Okuma metni
İdris YAVUZ /Gazeteci Yazar


Muhsin Yazıcıoğlu ile Yapılan röportaj

SİYASET İTİN AYAĞINDAN DİKEN ÇIKARMAKTIR


Büyük Birlik Partisi Genel Başkanı Merhum Muhsin Yazıcıoğlu ile Uçak kazasından önce, seçimler esnasında yaptığım söyleşide, Türkiye’nin dünü ve bu günü ile ilgili siyaseti konuştuk. Bu röportajı ilk kez yayınlıyorum. Umarım beğenirsiniz.

YAVUZCA: Sayın YAZICIOĞLU! Aksaray Güzelyurt ilçe belediye başkanlığının düzenlediği Türk Yunan Dostluk Parkının açılışını yapacaksınız, bu sizin için neyi ifade ediyor?

YAZICIOĞLU: Aslında komşularımızla iyi geçinmeyi, sorunları diyalog yolu ile çözmeyi istiyoruz. Türk Milletinin tarihi geleneğinde bu var. Asıl tehlike, içimizdeki işbirlikçilerin dış düşmanlara karşı hazırladığı kolaylıklardır. İşte biz buna meydan vermemeliyiz. Bizim milli politikamız bu olmalıdır.

Bakınız, Siyonizm’in hazırladığı haritada, Türkiye’nin parçalanması için konulmuş sinsi bir plan vardır. Burada Sünni, Alevi, Arap’ı, Kürt’ü, Laz’ı, Hıristiyan’ı, Türkiye’ye karşı tahrik içermektedir. Doğuda kargaşa çıkarma hazırlıkları yapılıyor. Yıllarca biz bu tehlikeye dikkat çekiyoruz. Bundan dolayı bizi paranoyaklıkla suçladılar. Bunu asla kabul etmiyoruz.  Balkanlarda, Asya’da, Avrupa’da birçok devlet böyle parçalanmadı mı? Hani yenidünya düzeninde topraklar işgal edilmeyecekti? Malum devletler senaryolar yazıyorlar, ortaya sürüp seyrediyorlar. Bizde seyrediyoruz. Türkiye’de sürekli toprak satın alıyorlar. Neden acaba? Azınlıklar kışkırtılıyor, PKK resmen destek görüyor. İsrail Filistin topraklarına girip Lübnan’ı işgal ediyor. Biz Cudi Dağındaki PKK yuvasına müdahale edemiyoruz. Bağımlı, güdümlü siyaseti ortadan kaldırmalıyız.

YAVUZCA: Efendim bu senaryoların altında yatan gerçekler nelerdir?

Mevcut veriler
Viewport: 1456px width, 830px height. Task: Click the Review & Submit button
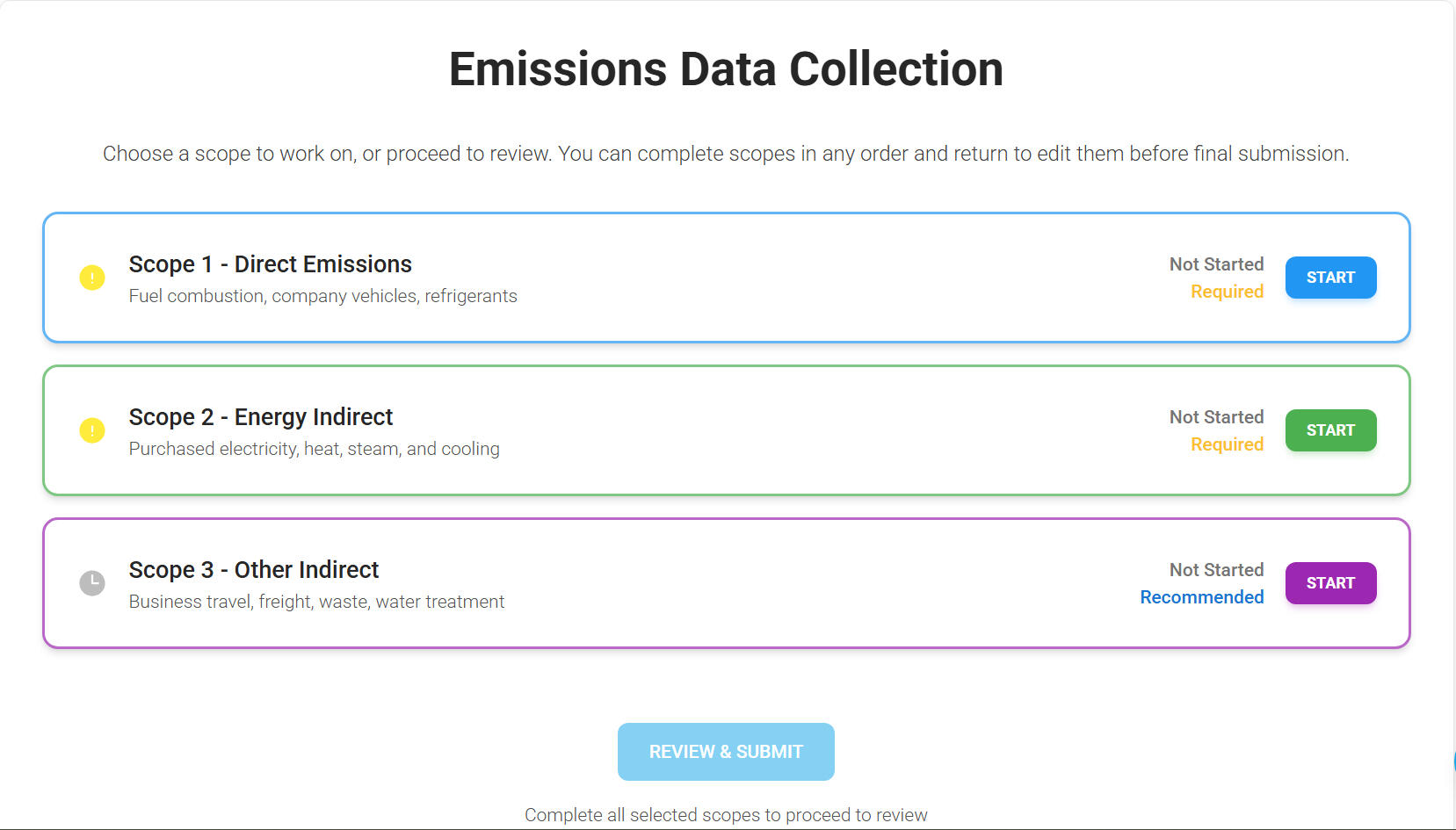tap(726, 752)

İstenenler
- A) Röportajda Yazıcıoğlu, haritadaki planın Türkiye'ye karşı tahrik ettiği toplulukları sayıyor. Bu toplulukların hepsini sıralayın.
- B) Muhsin Yazıcıoğlu röportajını kaldığı yerden sürdürün.

Yanıtlar
- A) Sünni, Alevi, Arap, Kürt, Laz, Hıristiyan

- B)
YAZICIOĞLU: Bütün dünya bunu biliyor, bunun adı PETROL SAVAŞIDIR.. Dünyada Petrol rezervleri sonsuz değildir. Bunun ömrü, azami olarak 100 yıldır. Bu sürenin önemli bir kısmı geçmiştir. Irak’ın işgali, ardından İsrail’in Lübnan’ı vurması, Suriye, Iran ve adım adım Anadolu topraklarına sıra gelecek. Çünkü Türkiye’de BORAKS ya da BOR madeni, 280 endüstri dalında kullanılmaktadır. Beyaz eşyanın ana maddesi BOR’dur. Uzay sanayi, Cam sanayi, füze yakıtlarında, görünmez uçak yapımında, bu madenin önemli bir yeri vardır. Toryum madeninin rezerv olarak 900 bin tonu Türkiye’de bulunmakta, 300 bin tonu Hindistan’da, 50 bin tonu Bulgaristan’da, geriye kalan çok az kısmı diğer ülkelerde bulunmaktadır. Geleceğin önemli enerji kaynağı Uranyum ve Toryum olduğundan Türkiye kıskaç altına alınmak istenmektedir.

YAVUZCA: Gelecekte bu tuzaklara karşı ne gibi tedbirler alınmalıdır?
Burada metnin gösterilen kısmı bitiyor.